En electronic viewfinder if obviously a good tool to see and capture lens flare, but you still have to experiment a bit as the flare moves and changes so quickly with each little movement of the lens that you have to be fast on the trigger (or shoot in small bursts as you move the camera slightly).
The sun must be in front of the camera
Obviously, the sun or the strong light source has to be in front of the camera and not behind. It has to be so much in the front that it can hit the lens front and send strong light rays into the lens and create the desired reflections.
What technology gave us, and what technology took from us
Modern lens design gave us lenses that suppress lens flare, and then digital editing technology gave us software to create fake lens flare. Isn't that ironic?
This is actual real lens flare using the Leica 19mm Elmarit-R f/2.8 Version I.
Lens flare in movies
I love movies and how big productions like Star Trek and Mission Impossible use lens flare as part of the visual expression. Sometimes they pick lenses that can create lens flare, at other times they create the lens flare digitally.

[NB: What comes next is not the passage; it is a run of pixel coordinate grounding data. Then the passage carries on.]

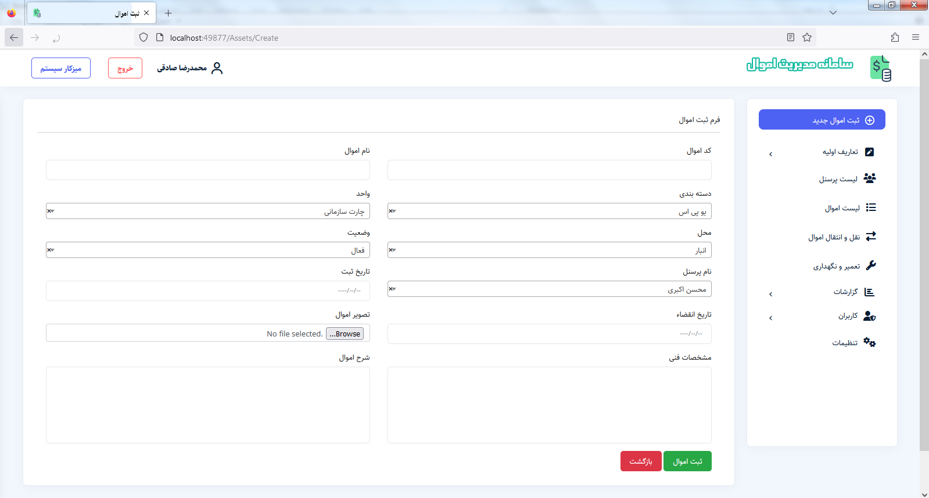This screenshot has width=929, height=498.
Task: Open the واحد dropdown showing چارت سازمانی
Action: [207, 212]
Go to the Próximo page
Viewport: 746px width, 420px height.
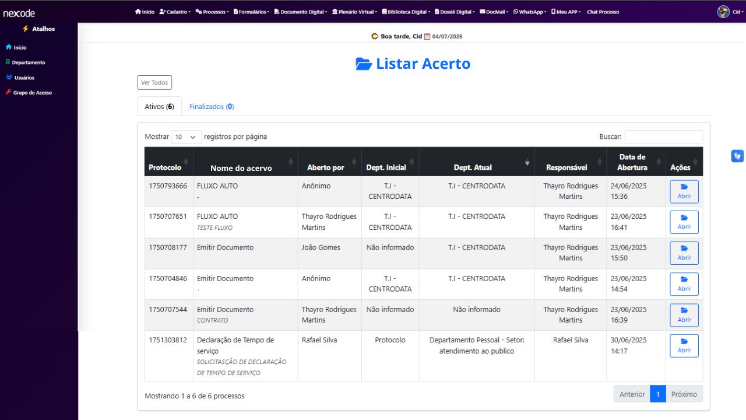point(684,394)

Lens flare in the movie, The Graduate (1967).
Lens flare in Mission Impossible Fallout (2019)
Lens Flare in Star Trek (2013). J.J. Abrams.
Lens flare addict
J. J. Abrams is one director who uses so much lens flare that even his wife has pointed out she can't see what's happening in the frame. He famously said, "I know there's too much lens flare ... I just love it so much. But I think admitting you're an addict is the first step towards recovery (ha ha)."
Not much chance that he will tone down the lens flare though.
What lens to use
The lenses I mentioned above may be a little on the expensive side. But any good old Nikkor or other lens from the 1970's or earlier can do the job, and even some modern 'cheap' lenses like the 7artisans 50mm f/1.1 ($398 from new) are designed in a way so they don't suppress flare.

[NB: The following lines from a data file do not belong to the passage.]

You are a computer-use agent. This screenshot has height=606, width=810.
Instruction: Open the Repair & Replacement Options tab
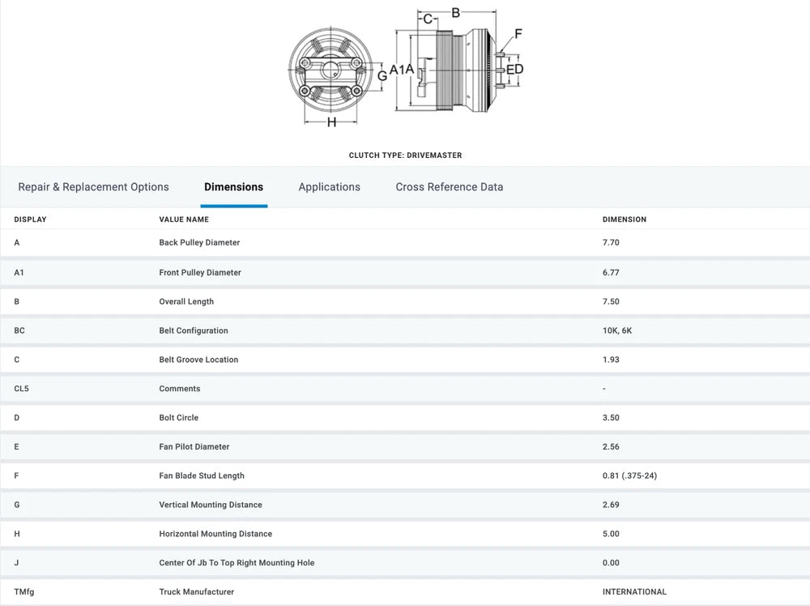[x=93, y=187]
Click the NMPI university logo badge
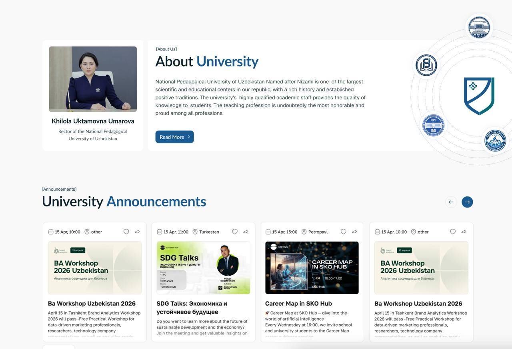 [479, 27]
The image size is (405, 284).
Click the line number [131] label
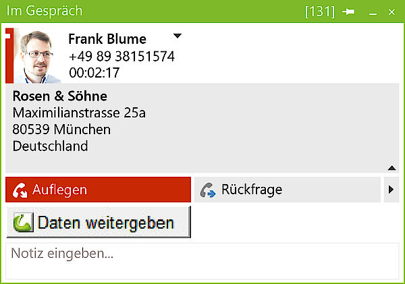point(320,11)
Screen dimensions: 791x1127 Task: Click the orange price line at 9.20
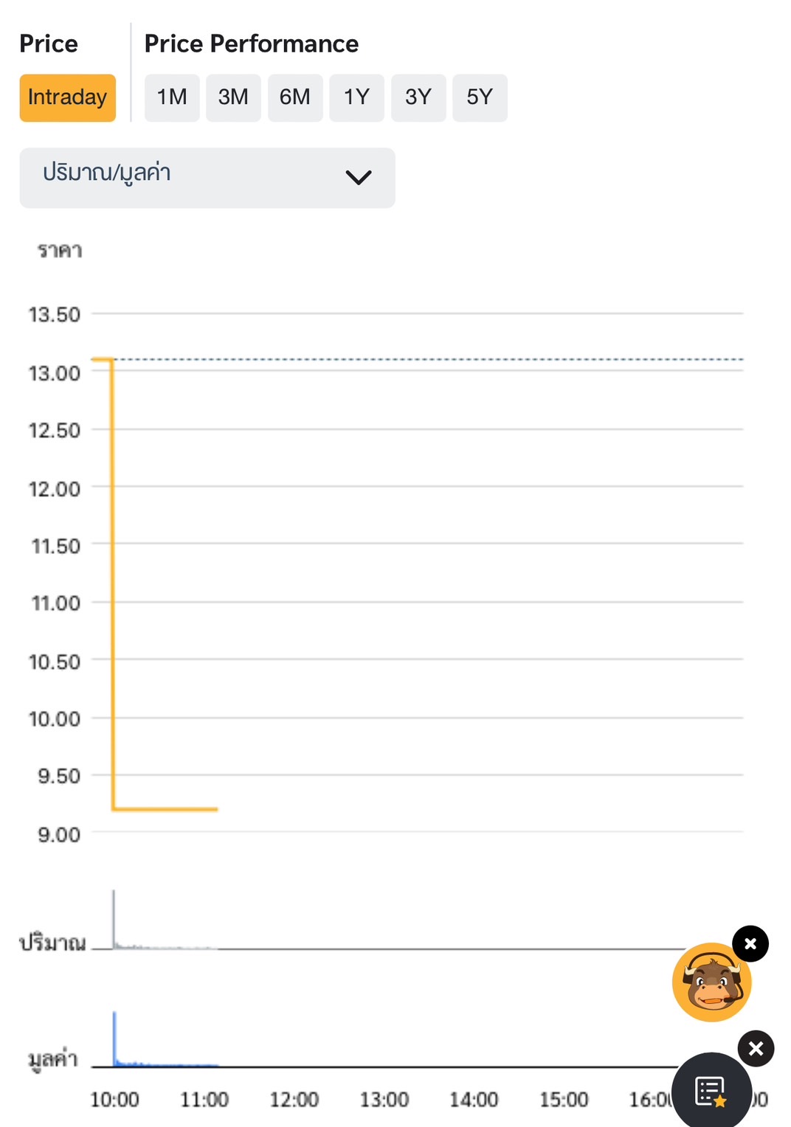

A 'low light' lens like a f/1.0, f/1.4 or f/2.0 is usually the best to use. It has a large surface of glass in the front that can pick up 'unwanted light sources' and throw them back and forth between the lens elements. If you stop down the lens from for example f/1.4 to f/2.0 you may still have flares, but they will mostly change shape from blurry round flares to 'stop sign' shapes; smaller and with edges around them.
The Leica 19mm Elmarit-R f/2.8 Version I can produce great flare. Large front surface to pick up strong light from the edges, and an old design with none or little coating.

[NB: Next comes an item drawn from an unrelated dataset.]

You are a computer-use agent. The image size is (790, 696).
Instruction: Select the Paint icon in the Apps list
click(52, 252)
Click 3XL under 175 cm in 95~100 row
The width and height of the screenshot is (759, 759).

Optical effect outside a lens
Light traveling through narrow spaces, or being baunched or reflected off odd surfaces, tend to also create a flare-like effect that can be used.
Light narrowed through a tree's leaves tend to create optical effects like flare.
Lens flare in the rain
Some times you get so lucky as to have a bit of rain on the front glass of the lens. Not enough to disturb the image, but enough to capture some odd light that becomes funny flares due to the raindrops (which are somewhat optic elements in themself).
Heavy rain in Clearwater, Florida.
Definition of lens flare
Flare = Burst of light. Internal reflections between (and within) lens elements inside a lens. Mostly, flare has a characteristic "space travel" look to it, making it cool. Particularly in older lenses with less or no coating of the glass surfaces to suppress this, it can be a really cool effect. In newer lens designs, the coatings and overall design try to suppress flare and any reflections to a degree, so that there is seldom any flare to be picked up (moving the lens to pick up a strong sunbeam), but instead a "milking out" (or "ghosting") of a circular area of the frame; meaning simply overexposed without any flare-looking flares.
More to come...
I hope you enjoyed today's Story Behind That Picture. As always, feel free to email me with questions, ideas and suggestions.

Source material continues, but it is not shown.